Considérant l’importance réitérée du conflit anglophones-francophones dans la trame historique décrite par les jeunes, il était incontournable que l’ouvrage réserve une section aux répondants des établissements d’enseignement anglophones (chapitre 7). Ces jeunes, au nombre de 462, sont issus du secondaire et de l’université (aucun ne provient du cégep). Ils expriment une vision très négative du passé québécois. Chez les universitaires (tous des étudiants en histoire), ils sont 56 % à inscrire leur propos au registre du récit malheureux (p. 117). Très peu, note l’auteur, s’identifient au « nous » québécois.

La suite de l’étude discute de variables dont les effets se sont révélés plus marginaux : le lieu de résidence (chapitre 8) et le sexe des répondants (chapitre 9). De toute évidence, souligne Létourneau, la communauté d’histoire et de mémoire (franco-québécoise ou anglo-québécoise) est le facteur principal qui détermine l’orientation des récits (p. 144). Le chapitre 10, pour sa part, souligne la quasi-absence des Autochtones et du Canada dans la variété des thèmes abordés par les jeunes.

Dans l’avant-dernier chapitre, l’auteur tente une comparaison entre la vision du passé exprimée par les jeunes et celle de la population en général. L’exercice est forcément imparfait puisqu’il est établi à partir d’emprunts partiels à d’autres études. Il en ressort néanmoins une idée forte : les thèmes tragiques du « manque » et de « l’inachevé » caractérisent aussi l’expression des adultes. De cette forte corrélation, Létourneau conclut à l’existence d’une matrice mémorielle puissante qui conditionne durablement le rapport des Québécois à leur passé.

Quiconque s’intéresse à ces questions sait qu’à l’automne 2007, un nouveau programme d’histoire et d’éducation à la citoyenneté a été mis en place en 3e et en 4e secondaires. Pour tenter d’en mesurer l’impact, l’équipe de Létourneau a sondé un millier d’élèves et d’étudiants « réformés », entre le printemps et l’automne 2012 et l’hiver 2013. Si quelques changements ressortent, ils se révèlent plutôt rares : « sauf en 4e secondaire, il est toujours une plus grande proportion de jeunes qui dépeignent le passé du Québec par le biais d’une représentation à connotation malheureuse » (p. 201). S’appuyant sur ce constat, l’auteur ne manque pas de répondre aux détracteurs du cours réformé : qu’ils apaisent leurs craintes, car le programme est loin d’avoir induit automatiquement « une vision allègre, joviale ou rosie du passé québécois » (p. 203).

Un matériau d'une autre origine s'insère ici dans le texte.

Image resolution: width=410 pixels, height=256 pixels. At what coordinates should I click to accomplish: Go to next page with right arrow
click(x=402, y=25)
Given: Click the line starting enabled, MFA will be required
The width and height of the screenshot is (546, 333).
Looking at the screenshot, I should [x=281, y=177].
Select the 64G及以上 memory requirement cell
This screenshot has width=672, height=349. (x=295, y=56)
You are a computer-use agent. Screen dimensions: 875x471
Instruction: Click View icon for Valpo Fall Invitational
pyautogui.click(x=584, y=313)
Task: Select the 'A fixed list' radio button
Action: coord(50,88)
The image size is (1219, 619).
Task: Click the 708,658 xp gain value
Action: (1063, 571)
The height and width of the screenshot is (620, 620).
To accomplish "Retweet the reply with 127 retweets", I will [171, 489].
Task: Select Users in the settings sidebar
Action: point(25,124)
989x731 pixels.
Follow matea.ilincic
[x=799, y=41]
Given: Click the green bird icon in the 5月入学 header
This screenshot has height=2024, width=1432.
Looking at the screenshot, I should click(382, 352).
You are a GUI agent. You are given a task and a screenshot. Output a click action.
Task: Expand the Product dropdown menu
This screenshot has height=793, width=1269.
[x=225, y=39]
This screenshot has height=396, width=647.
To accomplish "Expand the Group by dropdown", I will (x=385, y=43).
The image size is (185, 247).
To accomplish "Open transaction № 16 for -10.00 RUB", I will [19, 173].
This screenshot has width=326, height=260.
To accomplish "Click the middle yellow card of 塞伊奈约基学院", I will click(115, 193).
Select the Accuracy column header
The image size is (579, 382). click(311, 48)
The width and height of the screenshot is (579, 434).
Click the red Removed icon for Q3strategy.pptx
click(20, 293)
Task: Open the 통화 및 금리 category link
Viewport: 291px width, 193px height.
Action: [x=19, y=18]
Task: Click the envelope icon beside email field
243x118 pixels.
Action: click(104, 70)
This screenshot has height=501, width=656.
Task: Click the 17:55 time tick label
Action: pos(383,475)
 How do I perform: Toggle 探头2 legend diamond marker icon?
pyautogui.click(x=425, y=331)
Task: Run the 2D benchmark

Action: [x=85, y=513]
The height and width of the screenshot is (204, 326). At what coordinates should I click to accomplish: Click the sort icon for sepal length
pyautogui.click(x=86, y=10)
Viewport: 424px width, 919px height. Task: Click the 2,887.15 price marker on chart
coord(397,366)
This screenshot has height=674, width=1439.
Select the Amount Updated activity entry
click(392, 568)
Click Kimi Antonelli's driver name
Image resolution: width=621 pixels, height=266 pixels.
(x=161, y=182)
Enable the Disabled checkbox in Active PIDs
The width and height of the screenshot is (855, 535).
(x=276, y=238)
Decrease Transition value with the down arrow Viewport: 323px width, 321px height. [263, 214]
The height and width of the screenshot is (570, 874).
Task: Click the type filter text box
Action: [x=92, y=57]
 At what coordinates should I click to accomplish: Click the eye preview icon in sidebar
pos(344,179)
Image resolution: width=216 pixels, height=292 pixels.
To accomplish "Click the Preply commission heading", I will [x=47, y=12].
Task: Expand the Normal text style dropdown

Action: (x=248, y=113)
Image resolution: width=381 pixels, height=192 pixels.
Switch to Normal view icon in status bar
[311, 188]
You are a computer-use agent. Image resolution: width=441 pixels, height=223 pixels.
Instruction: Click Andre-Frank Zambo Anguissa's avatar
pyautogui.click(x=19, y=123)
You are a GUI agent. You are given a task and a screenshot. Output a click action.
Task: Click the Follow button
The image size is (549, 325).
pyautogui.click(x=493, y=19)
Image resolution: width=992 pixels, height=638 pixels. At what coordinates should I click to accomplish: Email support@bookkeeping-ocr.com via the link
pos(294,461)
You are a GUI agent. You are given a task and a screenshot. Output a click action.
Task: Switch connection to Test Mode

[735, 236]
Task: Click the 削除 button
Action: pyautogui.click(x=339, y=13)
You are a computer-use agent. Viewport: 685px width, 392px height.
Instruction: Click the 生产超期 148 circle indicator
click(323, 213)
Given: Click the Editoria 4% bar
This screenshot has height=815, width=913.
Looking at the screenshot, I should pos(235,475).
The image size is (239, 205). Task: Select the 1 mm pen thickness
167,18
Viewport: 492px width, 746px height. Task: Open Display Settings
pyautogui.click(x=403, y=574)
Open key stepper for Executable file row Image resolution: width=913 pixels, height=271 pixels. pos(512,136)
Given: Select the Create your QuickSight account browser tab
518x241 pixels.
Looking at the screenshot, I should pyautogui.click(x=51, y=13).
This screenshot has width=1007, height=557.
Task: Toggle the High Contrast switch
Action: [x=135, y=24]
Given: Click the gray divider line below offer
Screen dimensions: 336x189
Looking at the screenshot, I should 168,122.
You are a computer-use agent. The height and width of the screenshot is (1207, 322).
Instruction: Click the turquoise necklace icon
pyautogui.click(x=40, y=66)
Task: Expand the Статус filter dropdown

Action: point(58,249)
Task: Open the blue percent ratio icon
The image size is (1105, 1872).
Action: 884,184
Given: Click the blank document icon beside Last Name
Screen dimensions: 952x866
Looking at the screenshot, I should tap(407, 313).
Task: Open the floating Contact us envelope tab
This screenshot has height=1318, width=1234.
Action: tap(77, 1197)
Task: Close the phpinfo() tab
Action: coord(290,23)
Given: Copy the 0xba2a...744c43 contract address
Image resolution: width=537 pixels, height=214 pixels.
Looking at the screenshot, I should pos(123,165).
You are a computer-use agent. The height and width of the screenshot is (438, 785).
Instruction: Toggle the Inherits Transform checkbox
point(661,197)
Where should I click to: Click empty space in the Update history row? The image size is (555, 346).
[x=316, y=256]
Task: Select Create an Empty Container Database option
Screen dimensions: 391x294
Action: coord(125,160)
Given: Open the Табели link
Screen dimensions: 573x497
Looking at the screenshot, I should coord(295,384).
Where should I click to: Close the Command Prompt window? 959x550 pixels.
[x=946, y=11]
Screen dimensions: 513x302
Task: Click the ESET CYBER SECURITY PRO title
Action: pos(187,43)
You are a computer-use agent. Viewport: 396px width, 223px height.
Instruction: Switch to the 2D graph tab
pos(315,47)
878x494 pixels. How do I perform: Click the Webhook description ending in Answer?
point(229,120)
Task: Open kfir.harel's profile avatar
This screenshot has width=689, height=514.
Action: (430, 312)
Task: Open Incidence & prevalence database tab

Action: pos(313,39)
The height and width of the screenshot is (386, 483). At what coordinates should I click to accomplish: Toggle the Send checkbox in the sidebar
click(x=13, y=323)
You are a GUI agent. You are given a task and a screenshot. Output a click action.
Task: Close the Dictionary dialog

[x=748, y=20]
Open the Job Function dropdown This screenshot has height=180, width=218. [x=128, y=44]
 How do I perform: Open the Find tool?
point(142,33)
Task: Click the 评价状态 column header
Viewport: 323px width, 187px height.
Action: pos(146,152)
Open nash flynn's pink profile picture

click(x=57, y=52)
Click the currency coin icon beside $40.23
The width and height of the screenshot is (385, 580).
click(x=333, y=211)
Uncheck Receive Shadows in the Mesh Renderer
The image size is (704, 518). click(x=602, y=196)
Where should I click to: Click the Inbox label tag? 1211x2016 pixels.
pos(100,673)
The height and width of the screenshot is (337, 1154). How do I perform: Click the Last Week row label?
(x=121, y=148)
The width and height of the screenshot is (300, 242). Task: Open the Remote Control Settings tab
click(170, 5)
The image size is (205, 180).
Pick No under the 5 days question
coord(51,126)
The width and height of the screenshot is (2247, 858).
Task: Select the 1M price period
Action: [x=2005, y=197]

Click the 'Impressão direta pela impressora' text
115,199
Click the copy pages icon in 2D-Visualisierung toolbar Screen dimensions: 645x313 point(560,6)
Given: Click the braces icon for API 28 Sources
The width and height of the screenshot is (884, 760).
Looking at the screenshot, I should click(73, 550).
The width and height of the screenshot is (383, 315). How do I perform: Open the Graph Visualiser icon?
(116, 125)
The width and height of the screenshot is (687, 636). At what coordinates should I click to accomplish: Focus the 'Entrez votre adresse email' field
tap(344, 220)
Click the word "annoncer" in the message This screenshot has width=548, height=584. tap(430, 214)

D’une ampleur inédite, l’enquête réalisée par Létourneau et son équipe est assurément une contribution de taille à la compréhension de la conscience historique des Québécois. Elle fournit une riche base empirique pour étayer les discussions – nombreuses et enflammées – sur le sujet. Rédigé de manière limpide (ce qui est un tour de force s’agissant d’un commentaire de statistiques), l’ouvrage ne camoufle pas les inévitables faiblesses du corpus recueilli, qui souffre parfois d’asymétrie, et les limites de la méthodologie. À cet égard, d’ailleurs, il nous faut exprimer un regret. Toute l’étude repose sur des réponses à la question finale d’un plus large questionnaire soumis aux jeunes. Ainsi, avant de produire leur phrase synthèse, les sondés étaient invités à établir de courts récits (de trois paragraphes à trois pages) de l’histoire du Québec. On ne sait pourquoi l’auteur a écarté ce matériau qui semble pourtant potentiellement plus substantiel que les courtes phrases retenues pour l’analyse. Les locutions sur lesquelles repose l’analyse, en effet, sont souvent très courtes et peu évocatrices – « Sa pas été une histoire facile » (p. 96), « De l’ostinage par-dessus de l’ostinage » (p. 209). Il semble même que plusieurs jeunes (près de 15 % dans certaines catégories) se soient contentés d’inscrire la devise du Québec ou quelque chose d’approchant en guise de réponse. À plusieurs reprises, l’historien nous a semblé d’ailleurs fort généreux et indulgent de prêter autant de hauteur à des phrases qui témoignaient difficilement d’un véritable regard réflexif sur le passé.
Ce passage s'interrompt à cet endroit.